ザルトラップの投与に関するQ&Aの文章を、最後の文の後から引き継いで書き進めること。

> [課題文]
* * * * * * * * *

本剤の必要量を注射筒で抜き取り、生理食塩液又は5%ブドウ糖液で希釈し、0.6~8mg/mLの濃度になるように調製すること。

※引用文献:
1)ザルトラップ IF:Ⅷ.安全性(使用上の注意等)に関する項目「14.適用上の注意」

特定の背景を有する患者

  • Q
  • 小児への投与は?

A.

低出生体重児、新生児、乳児、幼児又は小児を対象とした臨床試験は実施しておらず、安全性は確立していない。

※引用文献:
1)ザルトラップ IF:Ⅷ.安全性(使用上の注意等)に関する項目 「11.小児等への投与」
  • Q
  • 高齢者への投与は?

A.

海外臨床試験において、65歳未満の患者さんと比較し、65歳以上の患者さんでは下痢、浮動性めまい、無力症、体重減少及び脱水の発現率が高かった。高齢者では下痢及び脱水の発現について十分に観察を行うこと。

※引用文献:
1)ザルトラップ IF:Ⅷ.安全性(使用上の注意等)に関する項目「9.高齢者への投与」
  • Q
  • 肝機能障害患者さんへの投与は?

A.

本剤は、主にタンパク分解経路により消失すると考えられることから、肝機能の低下が本剤の曝露量に影響を及ぼす可能性は低いと考える。

* * * * * * * * *

(保存済みデータ項目)
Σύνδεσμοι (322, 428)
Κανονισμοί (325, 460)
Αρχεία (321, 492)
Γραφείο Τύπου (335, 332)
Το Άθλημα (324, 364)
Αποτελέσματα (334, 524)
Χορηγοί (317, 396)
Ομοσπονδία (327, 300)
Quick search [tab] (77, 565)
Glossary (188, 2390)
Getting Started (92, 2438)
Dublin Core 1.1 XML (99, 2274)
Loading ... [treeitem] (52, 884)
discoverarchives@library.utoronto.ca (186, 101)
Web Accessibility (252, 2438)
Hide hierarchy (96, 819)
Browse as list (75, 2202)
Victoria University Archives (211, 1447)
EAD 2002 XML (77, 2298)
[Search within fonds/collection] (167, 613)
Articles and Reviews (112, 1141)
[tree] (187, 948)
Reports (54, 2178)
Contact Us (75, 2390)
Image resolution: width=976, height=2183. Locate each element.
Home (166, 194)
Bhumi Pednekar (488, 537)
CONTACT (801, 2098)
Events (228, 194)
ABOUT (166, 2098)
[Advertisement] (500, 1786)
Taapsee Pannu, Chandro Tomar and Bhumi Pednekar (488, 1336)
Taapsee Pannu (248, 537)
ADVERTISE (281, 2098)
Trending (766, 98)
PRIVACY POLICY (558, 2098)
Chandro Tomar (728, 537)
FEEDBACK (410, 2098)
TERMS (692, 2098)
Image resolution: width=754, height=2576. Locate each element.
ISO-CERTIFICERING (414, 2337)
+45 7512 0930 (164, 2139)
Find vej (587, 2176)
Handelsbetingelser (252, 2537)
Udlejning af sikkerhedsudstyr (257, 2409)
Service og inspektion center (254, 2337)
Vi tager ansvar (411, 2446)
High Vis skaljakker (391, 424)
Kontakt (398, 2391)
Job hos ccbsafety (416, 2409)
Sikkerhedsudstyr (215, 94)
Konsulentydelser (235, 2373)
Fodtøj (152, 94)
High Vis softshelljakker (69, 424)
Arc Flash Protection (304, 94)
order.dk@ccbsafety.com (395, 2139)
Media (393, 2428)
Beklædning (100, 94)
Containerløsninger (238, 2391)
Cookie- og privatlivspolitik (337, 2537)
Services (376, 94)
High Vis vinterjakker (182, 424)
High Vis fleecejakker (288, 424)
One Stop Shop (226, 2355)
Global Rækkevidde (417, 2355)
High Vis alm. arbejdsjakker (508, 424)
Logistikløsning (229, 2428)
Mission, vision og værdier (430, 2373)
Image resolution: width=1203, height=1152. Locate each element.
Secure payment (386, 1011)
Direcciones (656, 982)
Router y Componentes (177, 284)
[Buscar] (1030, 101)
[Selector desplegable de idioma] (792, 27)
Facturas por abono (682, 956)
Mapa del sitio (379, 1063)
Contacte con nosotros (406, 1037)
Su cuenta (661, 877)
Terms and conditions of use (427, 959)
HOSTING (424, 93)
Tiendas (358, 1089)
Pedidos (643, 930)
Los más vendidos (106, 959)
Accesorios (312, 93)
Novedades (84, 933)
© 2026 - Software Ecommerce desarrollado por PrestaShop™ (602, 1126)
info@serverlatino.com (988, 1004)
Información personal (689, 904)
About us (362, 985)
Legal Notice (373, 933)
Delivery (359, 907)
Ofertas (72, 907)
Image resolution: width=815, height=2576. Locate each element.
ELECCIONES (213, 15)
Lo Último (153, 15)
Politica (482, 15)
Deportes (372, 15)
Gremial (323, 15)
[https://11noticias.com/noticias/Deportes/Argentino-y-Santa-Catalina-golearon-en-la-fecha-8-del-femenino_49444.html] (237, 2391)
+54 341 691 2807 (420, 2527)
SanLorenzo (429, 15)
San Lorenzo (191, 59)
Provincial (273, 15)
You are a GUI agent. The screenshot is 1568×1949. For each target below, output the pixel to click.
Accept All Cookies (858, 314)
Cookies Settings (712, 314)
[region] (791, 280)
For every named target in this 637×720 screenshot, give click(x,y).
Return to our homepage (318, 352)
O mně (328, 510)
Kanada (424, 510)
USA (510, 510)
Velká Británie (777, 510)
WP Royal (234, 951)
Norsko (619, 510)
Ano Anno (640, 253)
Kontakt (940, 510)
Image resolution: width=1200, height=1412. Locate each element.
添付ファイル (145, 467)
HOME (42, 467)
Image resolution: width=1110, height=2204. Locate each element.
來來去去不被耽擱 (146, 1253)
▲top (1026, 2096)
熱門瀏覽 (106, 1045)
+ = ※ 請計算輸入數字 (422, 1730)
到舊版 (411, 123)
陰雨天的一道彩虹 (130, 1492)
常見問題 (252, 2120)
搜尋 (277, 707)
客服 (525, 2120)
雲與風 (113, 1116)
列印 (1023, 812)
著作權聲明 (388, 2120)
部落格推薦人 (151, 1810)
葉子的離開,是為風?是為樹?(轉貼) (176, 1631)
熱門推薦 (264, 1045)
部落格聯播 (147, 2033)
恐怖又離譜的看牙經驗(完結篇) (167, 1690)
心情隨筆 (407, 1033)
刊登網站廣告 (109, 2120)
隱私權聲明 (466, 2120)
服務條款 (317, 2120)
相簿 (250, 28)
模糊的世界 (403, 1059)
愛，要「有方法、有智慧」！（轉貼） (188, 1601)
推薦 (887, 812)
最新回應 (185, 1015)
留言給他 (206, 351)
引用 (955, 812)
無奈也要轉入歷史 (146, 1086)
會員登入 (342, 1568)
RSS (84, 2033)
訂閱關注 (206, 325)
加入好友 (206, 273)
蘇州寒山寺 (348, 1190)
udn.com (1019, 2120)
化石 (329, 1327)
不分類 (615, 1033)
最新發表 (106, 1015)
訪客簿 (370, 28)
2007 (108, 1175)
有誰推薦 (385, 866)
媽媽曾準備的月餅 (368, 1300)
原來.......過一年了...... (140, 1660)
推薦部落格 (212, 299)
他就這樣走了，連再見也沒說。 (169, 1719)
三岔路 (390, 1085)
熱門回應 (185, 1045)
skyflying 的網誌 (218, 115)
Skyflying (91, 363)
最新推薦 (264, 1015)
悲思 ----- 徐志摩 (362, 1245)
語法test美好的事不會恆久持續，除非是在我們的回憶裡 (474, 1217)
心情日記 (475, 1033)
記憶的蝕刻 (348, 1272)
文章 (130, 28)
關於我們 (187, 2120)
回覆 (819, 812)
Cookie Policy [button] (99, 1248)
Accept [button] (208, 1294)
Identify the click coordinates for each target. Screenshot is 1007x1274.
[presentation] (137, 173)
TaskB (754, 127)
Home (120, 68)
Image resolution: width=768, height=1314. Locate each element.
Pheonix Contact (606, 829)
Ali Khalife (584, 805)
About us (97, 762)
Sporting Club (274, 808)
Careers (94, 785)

* * * * * * * * *

> [あなたの解答]
外国人固形癌患者さんにおける母集団薬物動態解析(1,507例)で、総ビリルビン(BILI)、アスパラギン酸アミノトランスフェラーゼ(AST)及びアラニンアミノトランスフェラーゼ(ALT)は、遊離形アフリベルセプト ベータのクリアランスに影響しなかった。また、補正アルカリホスファターゼ(ALK)値が高い患者さん[ALK がULN(正常値上限)の3.24倍以上]ではクリアランスが12.9%増加すると推定された。しかし、肝障害の程度別の遊離形アフリベルセプト ベータのクリアランス値はいずれもあまり大きな差がみられず、アフリベルセプト ベータのクリアランスに対する肝障害の影響は認められなかった。なお、ビリルビン値が3ULN を超える肝障害患者さんのデータは得られていない。

 

 



※引用文献:
1)ザルトラップ IF:Ⅶ.薬物動態に関する項目
  • Q
  • 妊婦への投与は?

A.

妊婦又は妊娠している可能性のある女性への投与は禁忌です。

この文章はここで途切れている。